Coming to Terms

Just last week, The New York Times pronounced a new strategic era in the execution of web advertising. In a piece called Marketers Shift Tactics on Web Ads, (http://www.nytimes.com/2003/02/11/business/media/11ADCO.html?th) reporter Nat Ives offers a glowing review of the new "Luxurious Living" site created for Lexus by MSN. The site itself is a beauty: Lexus messaging and MSN services underlying a magazine about stuff well-heeled folks would apparently find interesting: Miles Davis, travel, home entertainment and, of course, that zany billionaire sports owner Mark Cuban.

The article throws in some examples of Meredith Publishing doing some similar custom-produced websites and decides that the whole thing is a major trend that is "a response to a rising chorus of disdain for online advertising clutter and intrusion."

I have some problems with this.

Nothing wrong with the spirit and execution of the program. MSN has done a great job anticipating the needs of the customer and building a solution for them. I think it's also smart how MSN has woven many of its own services and strengths into the content of "Luxurious Living." But building custom sites for advertising clients isn't a new idea, nor is it an economically viable solution for most publishers. And at best, it's a well-paid diversion from the issues of "online advertising clutter and intrusion," not an answer to them.

Custom sections or mini-sites have been around since the beginning. For years they were the core of iVillage's business: they once built a site for Ford where iVillage readers could customize their own minivan. "Special advertising sections" have been part of magazines since at least the Truman administration, and in the 80s and 90s marketers even began publishing their own "zines." who can forget Benetton's Colors? (http://www.benetton.com/colors/) To an advertiser who just can't find the appropriate "editorial environment" online, building a custom site with a publisher may well be a smart answer. But the practice raises some thorny issues.

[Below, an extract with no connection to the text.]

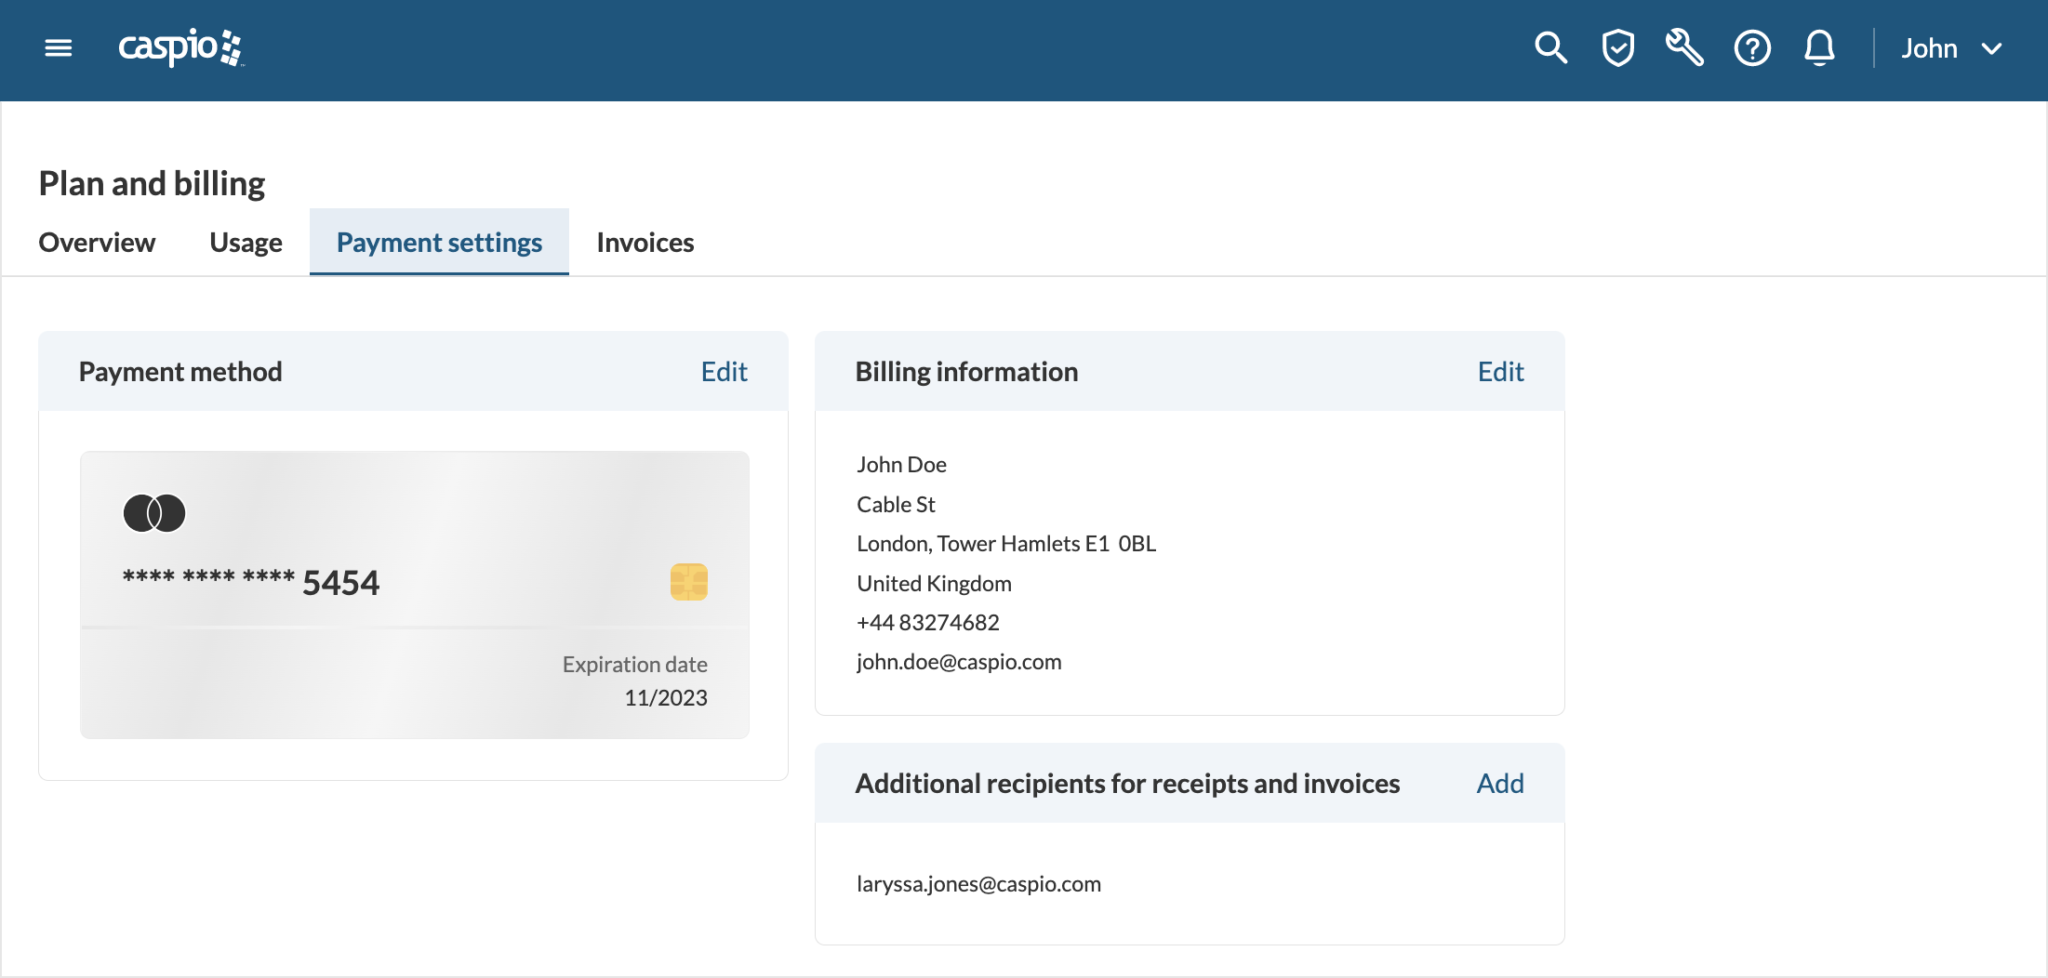This screenshot has width=2048, height=978.
Task: Select the Payment settings tab
Action: point(438,241)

Is it advertising? One might reasonably reply 'who cares?' But this is more than a semantic issue. It's taken nearly a decade to convince marketers that building big elaborate sites and recruiting visitors through banners wasn't the right idea. Instead, we told them, distributed advertising and integration with existing content are the answers: reach customers where they are, not where you wish they were! At the end of the day, if we build "custom sites" for clients, are we not reestablishing the clickthrough model in a new form?

Is it sustainable? Is there a viable business here for publishers? When you look past the top handful of media companies, you see organizations working hard to maintain strong editorial and technology platforms with smaller staffs than they had three years ago. Can they devote teams of people to generating paid content? If they do, what does this do to the quality and depth of their "regular" content? No print publication could survive on custom publishing alone. And no digital media company can either.

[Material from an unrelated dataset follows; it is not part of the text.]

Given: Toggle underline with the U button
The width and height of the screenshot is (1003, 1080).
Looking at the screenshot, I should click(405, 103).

Is it creating new revenue? If this practice were indeed a trend, would companies like Lexus really start spending more money online than they did before? Or would we simply see a shift of "site building" dollars move from the hands of agencies into the hands of publishers? I've long believed that the top brass at major marketers authorize a "web budget" that includes both site production costs and media costs...and that site production eats up most of the dollars. The key to a robust online medium is to move money out of site production and into distributed advertising.

Is it true integration? As noted above, I give MSN high marks for execution: they've done a good job of linking out to many of their own services and populating the site with pretty good content. But "Luxurious Living" still feels like a world apart from the rest of MSN. Will I have to click on a banner to find the site? Will targeted e-mail tell me about it? Since I'm a prototypical Lexus customer, I'd suggest these are fair questions. When I think of integration, I see a seamless blending of the advertisers messaging into what the media site does well every day. Hats off to MSN for the job they've done, but I still think we should keep our eye on the ball here.

Does it fix the "clutter" problem? Truth is, we've got a medium that's still a dark and dangerous place to most advertisers. (One could imagine the MSN 8 Butterfly Man shielding marketing executives from all the porn and clutter and three-card-Monte vendors as they size up their online ad options.) Should we be creating safe havens for sensitive advertisers or should we be focused on creating great sites that are uncluttered, well written and beautifully designed? Maybe these aren't mutually exclusive. But then again, maybe they are. The strongest companies are always the most focused. Focusing both the creative resources and the sales effort on building and selling your own great content seems like the best course of action to me.

The message to the advertiser: There are great places to advertise on the web; places filled with strong content and loyal readers. You don't need to build your own.